A modo de ejemplo, una vivienda de 130 metros pagaría según las tablas del Ayuntamiento de Arganda un total de 152,73 euros, si bien al sumarse plaza de garaje, trastero y zonas comunes, pasaría al siguiente escalón y pagaría de este modo 183,28 euros anuales.
Reclamaciones
Muchos vecinos de Arganda se están planteando presentar reclamaciones por esta tasa, algo que a nivel empresarial ya está canalizando la asociación ASEARCO.
La patronal señala que los criterios empleados para calcular la tasa “no reflejan la realidad de la actividad empresarial” y denuncia que el Ayuntamiento ha establecido los importes en función del uso del inmueble y los metros cuadrados de las instalaciones, sin tener en cuenta la cantidad real de residuos que genera cada negocio.

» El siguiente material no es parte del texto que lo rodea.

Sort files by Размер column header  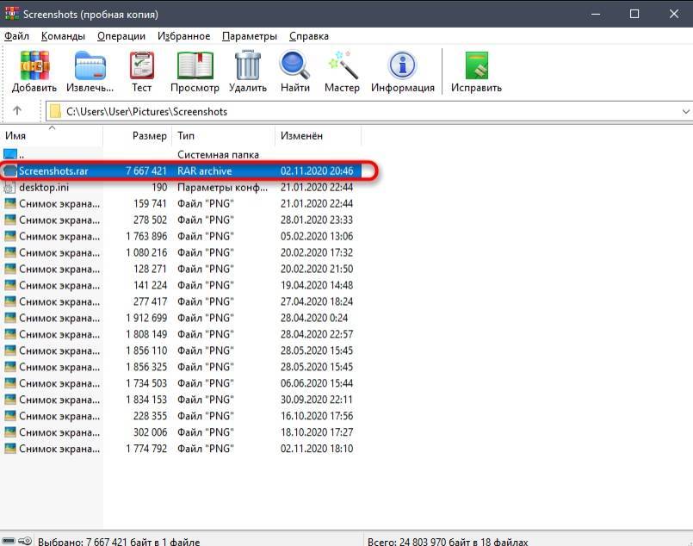click(x=149, y=136)
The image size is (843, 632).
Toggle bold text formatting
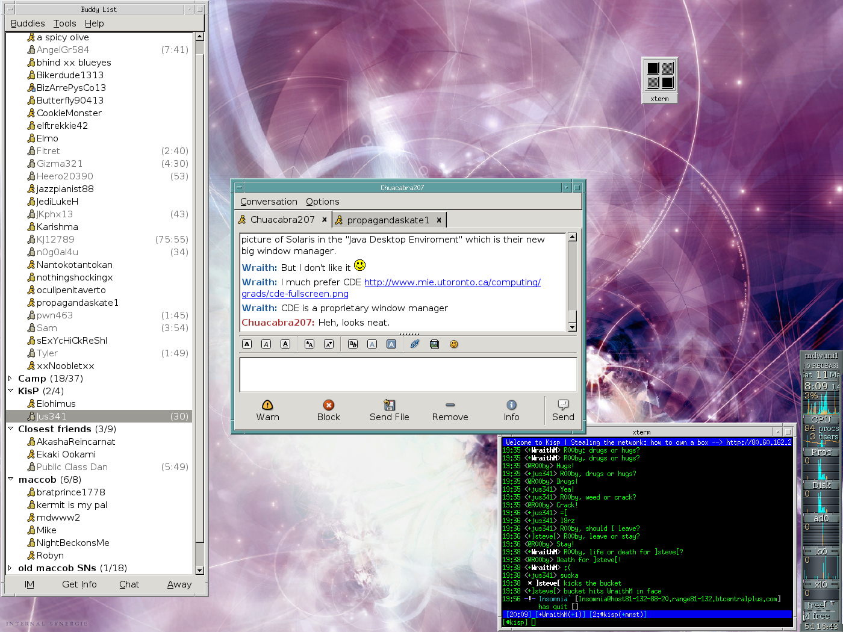click(247, 344)
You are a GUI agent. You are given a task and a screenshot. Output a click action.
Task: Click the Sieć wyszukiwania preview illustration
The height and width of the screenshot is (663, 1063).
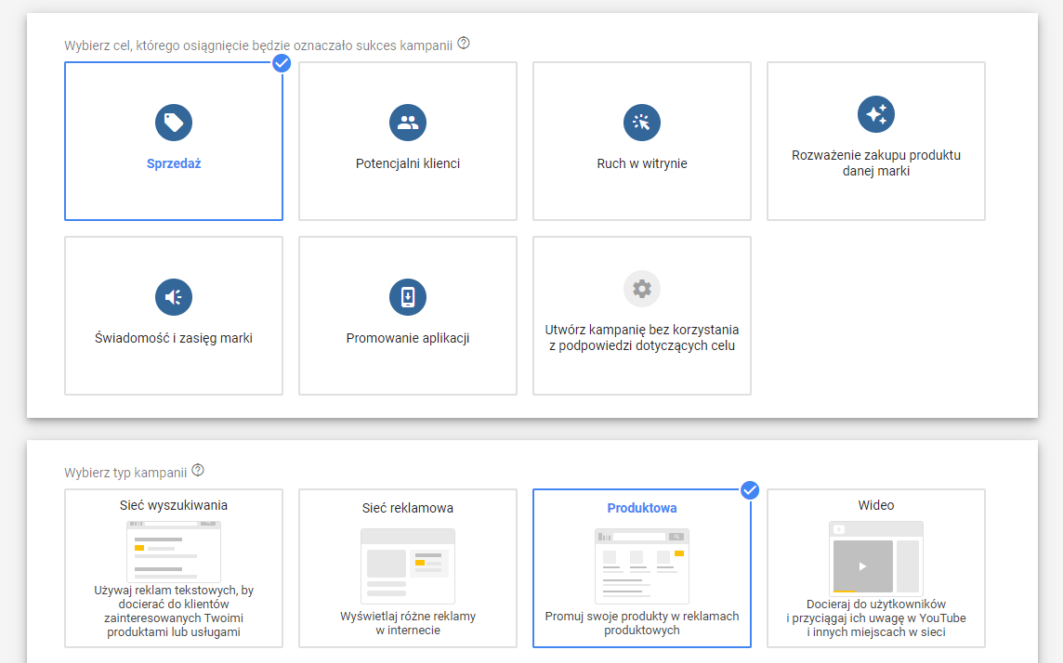(x=174, y=551)
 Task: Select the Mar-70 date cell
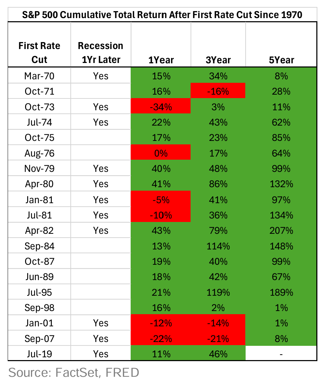pos(39,76)
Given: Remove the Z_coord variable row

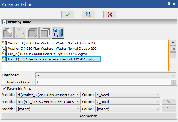Looking at the screenshot, I should point(169,102).
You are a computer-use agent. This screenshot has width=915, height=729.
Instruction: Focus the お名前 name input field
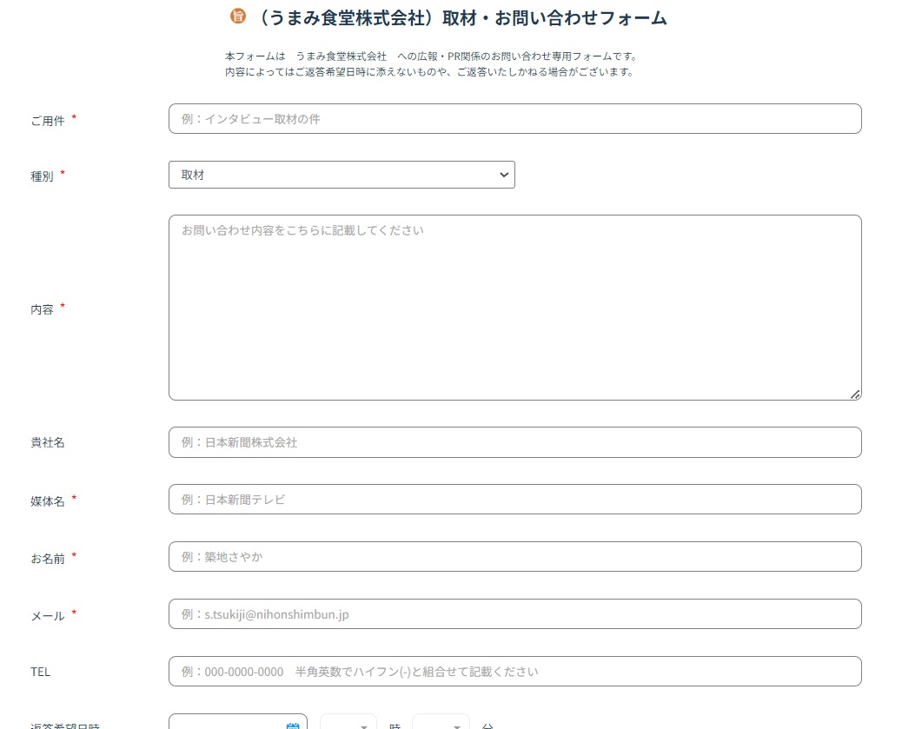(514, 557)
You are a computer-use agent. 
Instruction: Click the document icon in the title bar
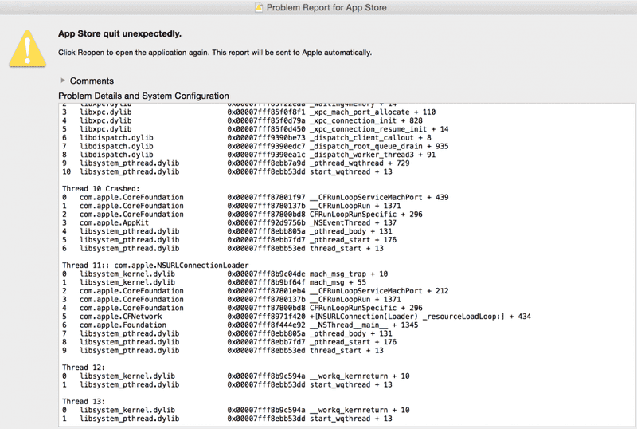click(x=257, y=8)
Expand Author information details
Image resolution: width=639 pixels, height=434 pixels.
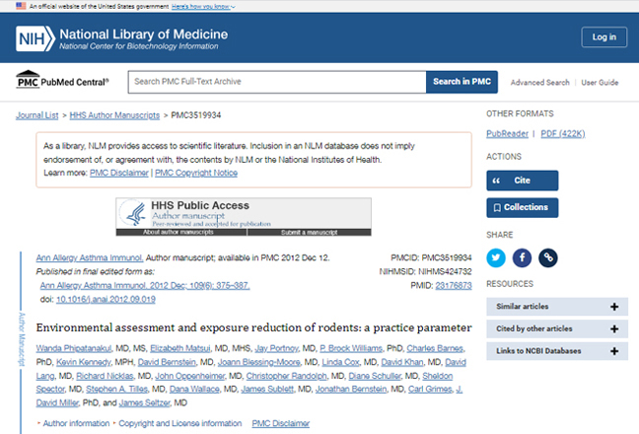tap(73, 423)
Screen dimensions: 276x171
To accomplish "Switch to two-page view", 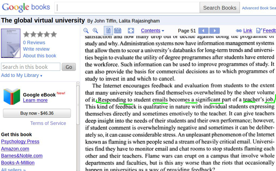I will point(118,31).
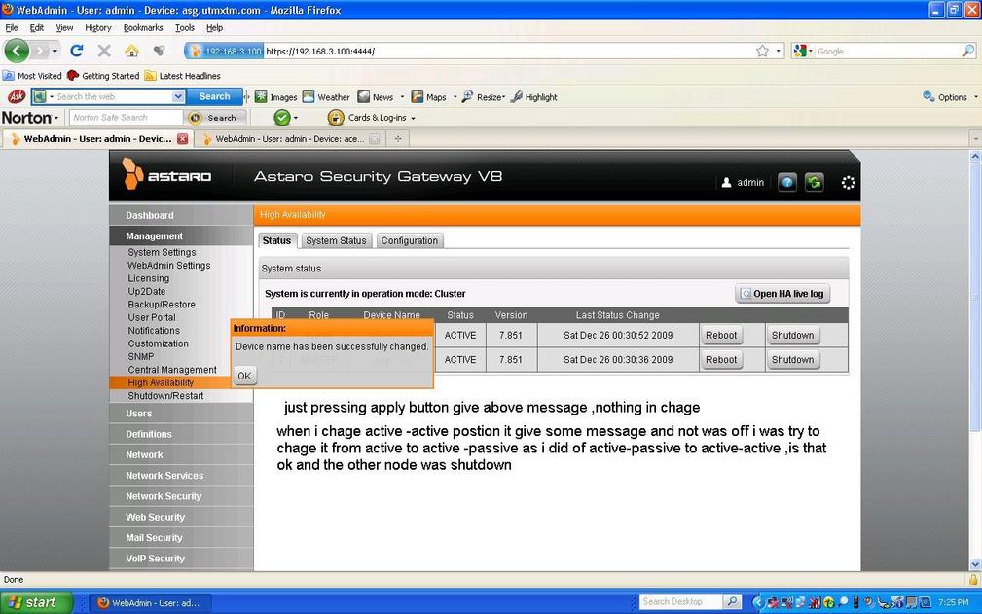The image size is (982, 614).
Task: Click the Firefox home icon
Action: [x=131, y=51]
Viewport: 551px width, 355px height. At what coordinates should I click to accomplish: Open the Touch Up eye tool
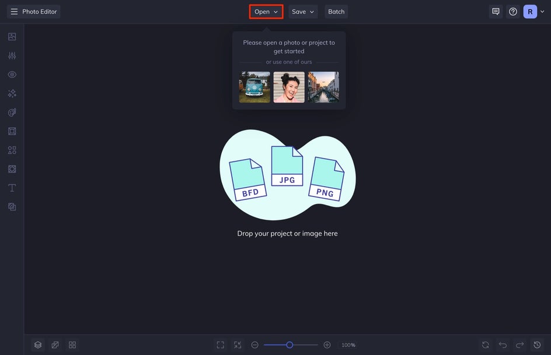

ASEARCO recuerda que el plazo para recurrir las liquidaciones administrativas es de un mes desde su notificación, y que cada caso debe analizarse de forma individual, dadas las circunstancias particulares de cada empresa.
Por ello, pone a disposición su equipo jurídico para asesorar a los empresarios afectados en la presentación de alegaciones.
En el caso de los particulares, también se prevé un buen número de reclamaciones por esta tasa.
En declaraciones a este diario digital, la presidenta de la Asociación de Vecinos Arganda (AVA), Mónica García, ha explicado que están en conversaciones con la Federación Regional de Asociaciones Vecinales de Madrid para analizar la viabilidad de la reclamación y determinar si esta es más efectiva de forma individual o conjunta.